# Lisl is 2 today...



## MichaelE (Dec 15, 2012)

Actually yesterday, but I was busy with her doing stuff.

Walked up to DQ for an ice cream cone and played in the back yard most of the afternoon. 

Today, she gets a bar-b-q'ed chicken thigh or two while I eat bratwurst.

Happy birthday baby doll. :cake:

Eating her favorite treat; a cup of vanilla ice cream...



















Posing for the camera...


----------



## GatorDog (Aug 17, 2011)

Happy birthday beautiful


----------



## My2shepherds (Jun 10, 2014)

Happy Birthday Lisl!!! :birthday: 
Such a pretty girl!!


----------



## Galathiel (Nov 30, 2012)

I can't believe she's 2 already! Such a pretty dog she is.


----------



## bob_barker (Dec 31, 2013)

*Happy Birthday pretty girl!!! *


----------



## Miss Molly May (Feb 19, 2010)

:birthday: she is absolutely stunning!!!


----------



## Castlemaid (Jun 29, 2006)

Happy Birthday Gorgeous!


----------



## K9POPPY (Mar 6, 2014)

HAPPY BIRTHDAY, Lisl, what a sweet-looking beauty!


----------



## Charlie W (Feb 12, 2013)

Happy Birthday gorgeous girl


----------



## Daisy&Lucky's Mom (Apr 24, 2011)

Happy Birthday Lisl. You are such a pretty girl and I love your coat. Wishing you lots of health and happiness and fun.


----------



## Ace GSD (May 30, 2014)

Awww beautiful ! Happy 2nd birthday Lisl


----------



## MichaelE (Dec 15, 2012)

Thank you all for the wonderful birthday wishes for Lisl.

(Records for finding displayed items)

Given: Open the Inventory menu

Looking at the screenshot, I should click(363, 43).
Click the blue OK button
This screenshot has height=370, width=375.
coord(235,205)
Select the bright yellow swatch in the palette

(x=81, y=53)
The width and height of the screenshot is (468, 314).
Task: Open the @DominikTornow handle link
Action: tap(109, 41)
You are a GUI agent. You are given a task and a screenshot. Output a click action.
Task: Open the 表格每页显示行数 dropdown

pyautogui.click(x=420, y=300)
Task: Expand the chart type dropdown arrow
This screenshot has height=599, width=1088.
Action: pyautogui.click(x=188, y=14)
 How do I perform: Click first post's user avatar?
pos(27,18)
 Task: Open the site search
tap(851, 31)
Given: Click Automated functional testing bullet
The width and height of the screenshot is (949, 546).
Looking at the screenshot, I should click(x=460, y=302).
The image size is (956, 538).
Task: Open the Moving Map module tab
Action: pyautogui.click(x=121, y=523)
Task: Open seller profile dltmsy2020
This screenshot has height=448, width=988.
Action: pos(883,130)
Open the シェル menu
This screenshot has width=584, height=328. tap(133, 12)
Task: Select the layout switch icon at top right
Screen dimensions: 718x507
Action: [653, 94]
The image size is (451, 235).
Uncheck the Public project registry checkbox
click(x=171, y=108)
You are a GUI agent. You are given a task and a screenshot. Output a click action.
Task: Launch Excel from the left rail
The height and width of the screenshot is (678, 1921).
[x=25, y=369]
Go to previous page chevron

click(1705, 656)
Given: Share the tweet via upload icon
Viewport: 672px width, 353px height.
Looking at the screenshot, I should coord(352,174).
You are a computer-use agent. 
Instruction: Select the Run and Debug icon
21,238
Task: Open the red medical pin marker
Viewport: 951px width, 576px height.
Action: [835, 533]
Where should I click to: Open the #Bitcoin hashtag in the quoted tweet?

Stated goal 1: Decide whether each statement agrees with the birthday thread, answering yes or no and quoting the deciding words: (a) the first post says the birthday was actually the day before; (b) Lisl's favorite treat is a cup of chocolate ice cream; (c) one reply says its writer loves Lisl's coat.
Stated goal 2: Write the next part of the birthday thread, picking up after its last post.

Final result 1:
(a) Yes: "Actually yesterday, but I was busy with her doing stuff."
(b) No: "Eating her favorite treat; a cup of vanilla ice cream..."
(c) Yes: "You are such a pretty girl and I love your coat."

Final result 2:
----------



## Lobo dog (Sep 19, 2014)

Wow she is one gorgeous girl! Happy second birthday and I wish her many more to come  seriously she is STUNNING!


----------



## Bear GSD (Apr 12, 2012)

Alles Gute zum Geburtstag schöne!
She's looking quite breath taking :wub:


----------



## MichaelE (Dec 15, 2012)

Viele Danke!


----------



## Loneforce (Feb 12, 2012)

:birthday: * Lisl !!*


----------



## glowingtoadfly (Feb 28, 2014)

Happy Birthday, Countess from Lady Wolfington and Lord Grimothy.


----------



## brembo (Jun 30, 2009)

Ears back and soft eyes gettin her treats. They know when they are being spoiled.


----------



## MichaelE (Dec 15, 2012)

Yes they do. And she knows she's a daddy's girl too.

Thank you for the nice comments. She means the world to me.


----------



## Shade (Feb 20, 2012)

:birthday: to a beautiful girl and many more


----------



## MichaelE (Dec 15, 2012)

Thank you Shade, and everyone that wished Lisl a Happy Birthday.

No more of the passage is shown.